**Items from a dataset:**

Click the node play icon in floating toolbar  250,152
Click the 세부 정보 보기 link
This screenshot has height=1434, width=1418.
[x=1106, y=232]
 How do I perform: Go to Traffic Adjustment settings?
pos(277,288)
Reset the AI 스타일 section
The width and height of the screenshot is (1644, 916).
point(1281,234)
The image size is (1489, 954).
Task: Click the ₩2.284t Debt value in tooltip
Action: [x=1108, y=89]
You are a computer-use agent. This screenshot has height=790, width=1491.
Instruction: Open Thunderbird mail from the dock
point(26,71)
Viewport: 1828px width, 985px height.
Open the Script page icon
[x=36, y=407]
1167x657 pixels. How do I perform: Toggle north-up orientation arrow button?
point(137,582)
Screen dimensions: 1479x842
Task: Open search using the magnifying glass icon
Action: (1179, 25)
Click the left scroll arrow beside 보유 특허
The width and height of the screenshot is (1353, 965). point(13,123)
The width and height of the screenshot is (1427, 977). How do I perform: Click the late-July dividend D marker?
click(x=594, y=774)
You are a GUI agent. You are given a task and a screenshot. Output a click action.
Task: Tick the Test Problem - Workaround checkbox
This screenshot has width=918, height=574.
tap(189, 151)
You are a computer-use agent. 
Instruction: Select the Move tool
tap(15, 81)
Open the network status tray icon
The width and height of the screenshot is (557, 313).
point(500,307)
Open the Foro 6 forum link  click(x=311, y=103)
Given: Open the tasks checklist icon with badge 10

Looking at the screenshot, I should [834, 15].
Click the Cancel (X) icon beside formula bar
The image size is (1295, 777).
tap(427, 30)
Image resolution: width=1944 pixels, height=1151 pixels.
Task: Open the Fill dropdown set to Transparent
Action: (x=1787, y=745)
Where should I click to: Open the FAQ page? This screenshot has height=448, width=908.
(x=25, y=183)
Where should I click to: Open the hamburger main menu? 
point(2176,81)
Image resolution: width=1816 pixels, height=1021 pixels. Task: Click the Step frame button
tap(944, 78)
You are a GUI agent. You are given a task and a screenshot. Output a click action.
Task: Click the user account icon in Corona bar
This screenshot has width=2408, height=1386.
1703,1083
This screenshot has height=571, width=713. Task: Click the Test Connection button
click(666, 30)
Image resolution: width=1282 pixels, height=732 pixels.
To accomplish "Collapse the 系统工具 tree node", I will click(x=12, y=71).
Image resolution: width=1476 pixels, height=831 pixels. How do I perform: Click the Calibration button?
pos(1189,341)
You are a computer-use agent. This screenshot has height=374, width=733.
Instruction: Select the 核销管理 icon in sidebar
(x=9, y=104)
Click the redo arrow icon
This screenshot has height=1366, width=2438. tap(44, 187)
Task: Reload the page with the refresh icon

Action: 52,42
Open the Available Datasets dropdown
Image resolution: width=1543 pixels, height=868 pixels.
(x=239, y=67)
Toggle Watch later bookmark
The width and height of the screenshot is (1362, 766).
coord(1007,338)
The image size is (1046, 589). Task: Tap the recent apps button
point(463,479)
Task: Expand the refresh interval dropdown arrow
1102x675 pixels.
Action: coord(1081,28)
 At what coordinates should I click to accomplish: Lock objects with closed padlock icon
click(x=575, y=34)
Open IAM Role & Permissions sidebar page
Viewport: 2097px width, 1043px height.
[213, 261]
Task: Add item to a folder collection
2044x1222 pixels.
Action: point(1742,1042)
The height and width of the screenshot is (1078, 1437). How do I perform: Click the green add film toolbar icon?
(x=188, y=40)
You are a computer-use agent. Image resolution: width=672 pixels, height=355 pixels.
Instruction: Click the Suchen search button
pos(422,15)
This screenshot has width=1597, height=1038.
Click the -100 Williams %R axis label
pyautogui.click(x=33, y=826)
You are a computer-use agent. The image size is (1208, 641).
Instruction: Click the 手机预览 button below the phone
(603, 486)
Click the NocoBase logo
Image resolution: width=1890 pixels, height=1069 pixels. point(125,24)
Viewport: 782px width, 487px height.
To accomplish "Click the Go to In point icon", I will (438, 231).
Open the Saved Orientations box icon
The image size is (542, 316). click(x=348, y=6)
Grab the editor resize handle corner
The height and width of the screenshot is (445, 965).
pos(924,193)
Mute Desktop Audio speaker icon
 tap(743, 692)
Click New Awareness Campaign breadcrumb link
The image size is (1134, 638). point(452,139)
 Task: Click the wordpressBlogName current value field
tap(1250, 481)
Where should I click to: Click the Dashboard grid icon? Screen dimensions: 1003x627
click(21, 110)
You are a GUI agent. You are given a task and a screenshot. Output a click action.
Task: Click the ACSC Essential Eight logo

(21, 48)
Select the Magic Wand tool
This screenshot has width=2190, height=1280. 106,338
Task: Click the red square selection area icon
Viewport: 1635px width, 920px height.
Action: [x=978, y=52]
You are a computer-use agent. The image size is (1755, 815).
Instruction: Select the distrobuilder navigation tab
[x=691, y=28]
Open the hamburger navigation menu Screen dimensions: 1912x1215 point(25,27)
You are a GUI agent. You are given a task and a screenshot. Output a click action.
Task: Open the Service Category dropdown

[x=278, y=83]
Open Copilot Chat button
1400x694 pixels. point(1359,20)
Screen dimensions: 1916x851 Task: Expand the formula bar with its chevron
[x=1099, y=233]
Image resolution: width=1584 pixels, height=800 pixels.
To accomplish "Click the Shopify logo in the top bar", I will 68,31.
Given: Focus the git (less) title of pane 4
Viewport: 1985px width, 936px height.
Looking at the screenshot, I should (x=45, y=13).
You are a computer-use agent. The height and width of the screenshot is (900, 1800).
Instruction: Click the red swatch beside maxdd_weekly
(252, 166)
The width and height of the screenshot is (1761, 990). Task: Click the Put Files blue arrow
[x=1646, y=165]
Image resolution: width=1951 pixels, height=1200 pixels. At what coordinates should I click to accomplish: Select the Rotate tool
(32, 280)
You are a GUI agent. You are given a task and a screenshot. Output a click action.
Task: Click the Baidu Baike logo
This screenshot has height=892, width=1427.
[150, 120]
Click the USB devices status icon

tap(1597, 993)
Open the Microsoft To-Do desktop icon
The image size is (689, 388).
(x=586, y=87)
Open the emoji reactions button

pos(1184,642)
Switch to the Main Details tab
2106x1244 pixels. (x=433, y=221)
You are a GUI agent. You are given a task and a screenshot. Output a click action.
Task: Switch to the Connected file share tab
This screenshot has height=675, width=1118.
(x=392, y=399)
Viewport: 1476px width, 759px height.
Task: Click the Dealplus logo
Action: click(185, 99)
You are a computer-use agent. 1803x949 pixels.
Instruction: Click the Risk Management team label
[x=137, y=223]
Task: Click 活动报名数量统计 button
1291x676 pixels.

**What needs to be done:** Restate the records above word for word, omitting nothing.

**Answer for the task:**
Click the node play icon in floating toolbar  250,152
Click the 세부 정보 보기 link
This screenshot has height=1434, width=1418.
[x=1106, y=232]
 How do I perform: Go to Traffic Adjustment settings?
pos(277,288)
Reset the AI 스타일 section
The width and height of the screenshot is (1644, 916).
point(1281,234)
The image size is (1489, 954).
Task: Click the ₩2.284t Debt value in tooltip
Action: [x=1108, y=89]
You are a computer-use agent. This screenshot has height=790, width=1491.
Instruction: Open Thunderbird mail from the dock
point(26,71)
Viewport: 1828px width, 985px height.
Open the Script page icon
[x=36, y=407]
1167x657 pixels. How do I perform: Toggle north-up orientation arrow button?
point(137,582)
Screen dimensions: 1479x842
Task: Open search using the magnifying glass icon
Action: (1179, 25)
Click the left scroll arrow beside 보유 특허
The width and height of the screenshot is (1353, 965). point(13,123)
The width and height of the screenshot is (1427, 977). How do I perform: Click the late-July dividend D marker?
click(x=594, y=774)
You are a GUI agent. You are given a task and a screenshot. Output a click action.
Task: Tick the Test Problem - Workaround checkbox
This screenshot has width=918, height=574.
tap(189, 151)
You are a computer-use agent. 
Instruction: Select the Move tool
tap(15, 81)
Open the network status tray icon
The width and height of the screenshot is (557, 313).
point(500,307)
Open the Foro 6 forum link  click(x=311, y=103)
Given: Open the tasks checklist icon with badge 10

Looking at the screenshot, I should [834, 15].
Click the Cancel (X) icon beside formula bar
The image size is (1295, 777).
tap(427, 30)
Image resolution: width=1944 pixels, height=1151 pixels.
Task: Open the Fill dropdown set to Transparent
Action: (x=1787, y=745)
Where should I click to: Open the FAQ page? This screenshot has height=448, width=908.
(x=25, y=183)
Where should I click to: Open the hamburger main menu? 
point(2176,81)
Image resolution: width=1816 pixels, height=1021 pixels. Task: Click the Step frame button
tap(944, 78)
You are a GUI agent. You are given a task and a screenshot. Output a click action.
Task: Click the user account icon in Corona bar
This screenshot has width=2408, height=1386.
1703,1083
This screenshot has height=571, width=713. Task: Click the Test Connection button
click(666, 30)
Image resolution: width=1282 pixels, height=732 pixels.
To accomplish "Collapse the 系统工具 tree node", I will click(x=12, y=71).
Image resolution: width=1476 pixels, height=831 pixels. How do I perform: Click the Calibration button?
pos(1189,341)
You are a computer-use agent. This screenshot has height=374, width=733.
Instruction: Select the 核销管理 icon in sidebar
(x=9, y=104)
Click the redo arrow icon
This screenshot has height=1366, width=2438. tap(44, 187)
Task: Reload the page with the refresh icon

Action: 52,42
Open the Available Datasets dropdown
Image resolution: width=1543 pixels, height=868 pixels.
(x=239, y=67)
Toggle Watch later bookmark
The width and height of the screenshot is (1362, 766).
coord(1007,338)
The image size is (1046, 589). Task: Tap the recent apps button
point(463,479)
Task: Expand the refresh interval dropdown arrow
1102x675 pixels.
Action: coord(1081,28)
 At what coordinates should I click to accomplish: Lock objects with closed padlock icon
click(x=575, y=34)
Open IAM Role & Permissions sidebar page
Viewport: 2097px width, 1043px height.
[213, 261]
Task: Add item to a folder collection
2044x1222 pixels.
Action: point(1742,1042)
The height and width of the screenshot is (1078, 1437). How do I perform: Click the green add film toolbar icon?
(x=188, y=40)
You are a computer-use agent. Image resolution: width=672 pixels, height=355 pixels.
Instruction: Click the Suchen search button
pos(422,15)
This screenshot has width=1597, height=1038.
Click the -100 Williams %R axis label
pyautogui.click(x=33, y=826)
You are a computer-use agent. The image size is (1208, 641).
Instruction: Click the 手机预览 button below the phone
(603, 486)
Click the NocoBase logo
Image resolution: width=1890 pixels, height=1069 pixels. point(125,24)
Viewport: 782px width, 487px height.
To accomplish "Click the Go to In point icon", I will (438, 231).
Open the Saved Orientations box icon
The image size is (542, 316). click(x=348, y=6)
Grab the editor resize handle corner
The height and width of the screenshot is (445, 965).
pos(924,193)
Mute Desktop Audio speaker icon
 tap(743, 692)
Click New Awareness Campaign breadcrumb link
The image size is (1134, 638). point(452,139)
 Task: Click the wordpressBlogName current value field
tap(1250, 481)
Where should I click to: Click the Dashboard grid icon? Screen dimensions: 1003x627
click(21, 110)
You are a GUI agent. You are given a task and a screenshot. Output a click action.
Task: Click the ACSC Essential Eight logo

(21, 48)
Select the Magic Wand tool
This screenshot has width=2190, height=1280. 106,338
Task: Click the red square selection area icon
Viewport: 1635px width, 920px height.
Action: [x=978, y=52]
You are a computer-use agent. The image size is (1755, 815).
Instruction: Select the distrobuilder navigation tab
[x=691, y=28]
Open the hamburger navigation menu Screen dimensions: 1912x1215 point(25,27)
You are a GUI agent. You are given a task and a screenshot. Output a click action.
Task: Open the Service Category dropdown

[x=278, y=83]
Open Copilot Chat button
1400x694 pixels. point(1359,20)
Screen dimensions: 1916x851 Task: Expand the formula bar with its chevron
[x=1099, y=233]
Image resolution: width=1584 pixels, height=800 pixels.
To accomplish "Click the Shopify logo in the top bar", I will 68,31.
Given: Focus the git (less) title of pane 4
Viewport: 1985px width, 936px height.
Looking at the screenshot, I should (x=45, y=13).
You are a computer-use agent. The height and width of the screenshot is (900, 1800).
Instruction: Click the red swatch beside maxdd_weekly
(252, 166)
The width and height of the screenshot is (1761, 990). Task: Click the Put Files blue arrow
[x=1646, y=165]
Image resolution: width=1951 pixels, height=1200 pixels. At what coordinates should I click to accomplish: Select the Rotate tool
(32, 280)
You are a GUI agent. You are given a task and a screenshot. Output a click action.
Task: Click the Baidu Baike logo
This screenshot has height=892, width=1427.
[150, 120]
Click the USB devices status icon

tap(1597, 993)
Open the Microsoft To-Do desktop icon
The image size is (689, 388).
(x=586, y=87)
Open the emoji reactions button

pos(1184,642)
Switch to the Main Details tab
2106x1244 pixels. (x=433, y=221)
You are a GUI agent. You are given a task and a screenshot. Output a click action.
Task: Switch to the Connected file share tab
This screenshot has height=675, width=1118.
(x=392, y=399)
Viewport: 1476px width, 759px height.
Task: Click the Dealplus logo
Action: click(185, 99)
You are a computer-use agent. 1803x949 pixels.
Instruction: Click the Risk Management team label
[x=137, y=223]
Task: Click 活动报名数量统计 button
1291x676 pixels.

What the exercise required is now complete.